OVER 60% of passenger airlines operating scheduled frequencies into Zimbabwean destinations have returned since Harare lifted travel restrictions in October in what the Civil Aviation Authority of Zimbabwe (CAAZ) yesterday said was a “good and promising restart”.
BY SHAME MAKOSHORI
After rolling out blanket lockdowns to limit contagion following the COVID-19 outbreak in March, government allowed airlines, along with the forex spinning tourism industry to resume operations from October 1, as pressure mounted to save the fragile economy.
Some of the most immediate sectors to feel the heat were tourism, which lost about US$1 billion and horticulture, which saw shipping charges to international markets rocket from the first quarter.
This was after farmers switched from passenger to expensive cargo planes for exporting produce as the pandemic turned the world upside down, with governments battling to find a solution.
Passenger planes were grounded worldwide, but airlines kept a significant number of their cargo jetliners on the wings.
The Zimbabwe Tourism Authority says governments’ decisions to ground airlines pushed foreign tourist arrivals into Zimbabwe down by 90% this year, the biggest plunge in 40 years.
The sector had projected to scale up arrivals by 30%, riding on improved access after major airport revamps and aggressive forays into the world’s richest source markets.
But yesterday, CAAZ said it looked forward to recovery, based on the industry’s performance so far.
“Despite the negative impact of COVID-19 pandemic to aviation, it is pleasing to note that Zimbabwe was off to a good and promising restart following the reopening of the skies and international flights, with 62% of scheduled passenger airlines having since resumed operations into the country for domestic, regional and international routes using three major airports,” CAAZ said in a statement to mark the International Civil Aviation Day (ICAD).
The authority said air travel into Zimbabwe would remain safe despite a frightening fresh wave of new infections in the past month.

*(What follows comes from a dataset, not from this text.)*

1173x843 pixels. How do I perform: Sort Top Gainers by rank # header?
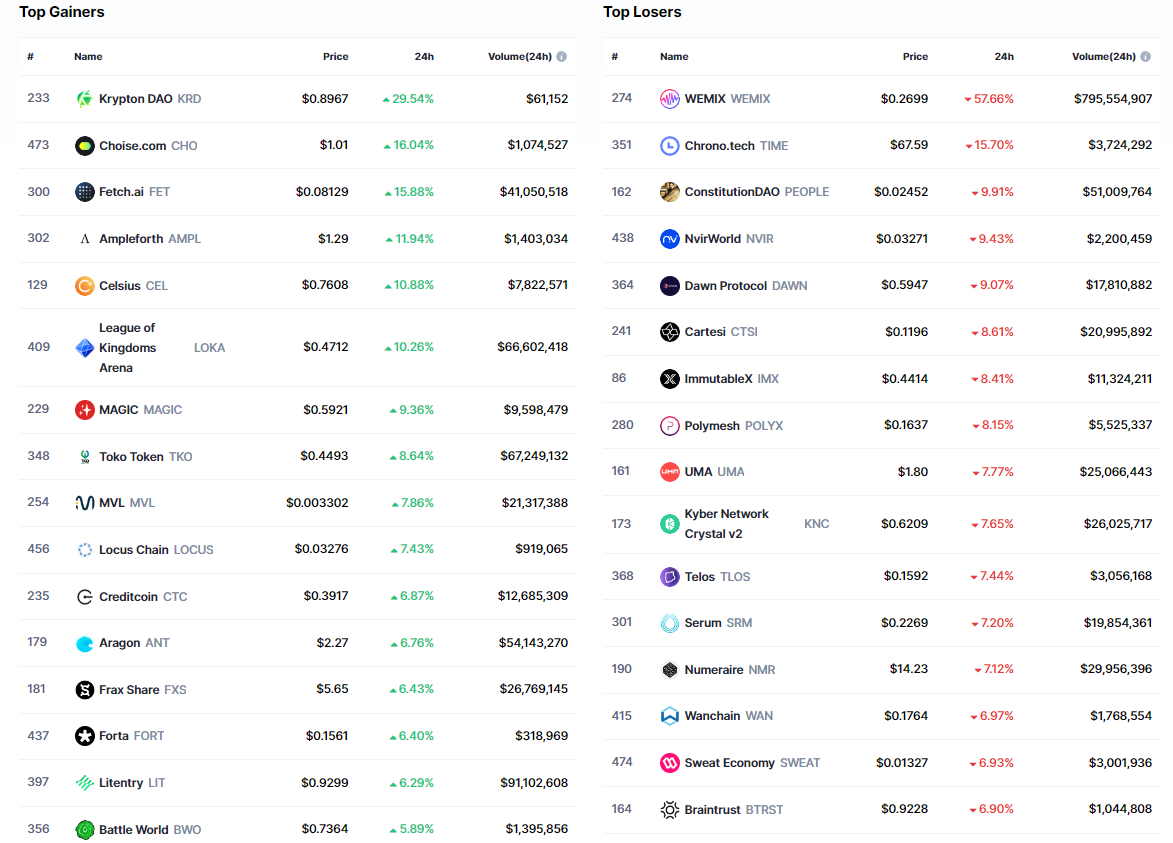[31, 57]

“The Civil Aviation Authority of Zimbabwe wishes to take this opportunity to assure, reassure stakeholders that measures and systems have been put in place to ensure the safety of the travelling public, in line with the Ministry of Health and Child Care and ICAO industry restart guidelines,” the statement said.
Air Tanzania and the global giant, Emirates are among passenger airlines that have resumed frequencies into Zimbabwe, in addition to domestic carriers, Air Zimbabwe and fastjet.
According to CAAZ, year 2020 is ICAO’s 76th anniversary whose theme is Global Aviation Development.
CAAZ said this theme reflected how innovation would be key to the way aviation addresses some of the industry’s most pressing priorities, today and tomorrow.
ICAO is a United Nations specialised agency which serves as a forum for co-operation in all areas of civil aviation among its 193 member States.
The day is recognised globally as the International Civil Aviation Day and is aimed at raising awareness on the importance of civil aviation as well as the role that ICAO plays in international air transport.
Aviation plays a dynamic and pivotal role in the global economy.
At its peak, the air transport sector supported 65,5 million jobs and contributes US$2,7 trillion (3,6%) to the global economy.
The industry directly employs over 10 million people with the responsibility to ensuring that 12 000 flights and 12 million passengers are carried safely to their destinations daily.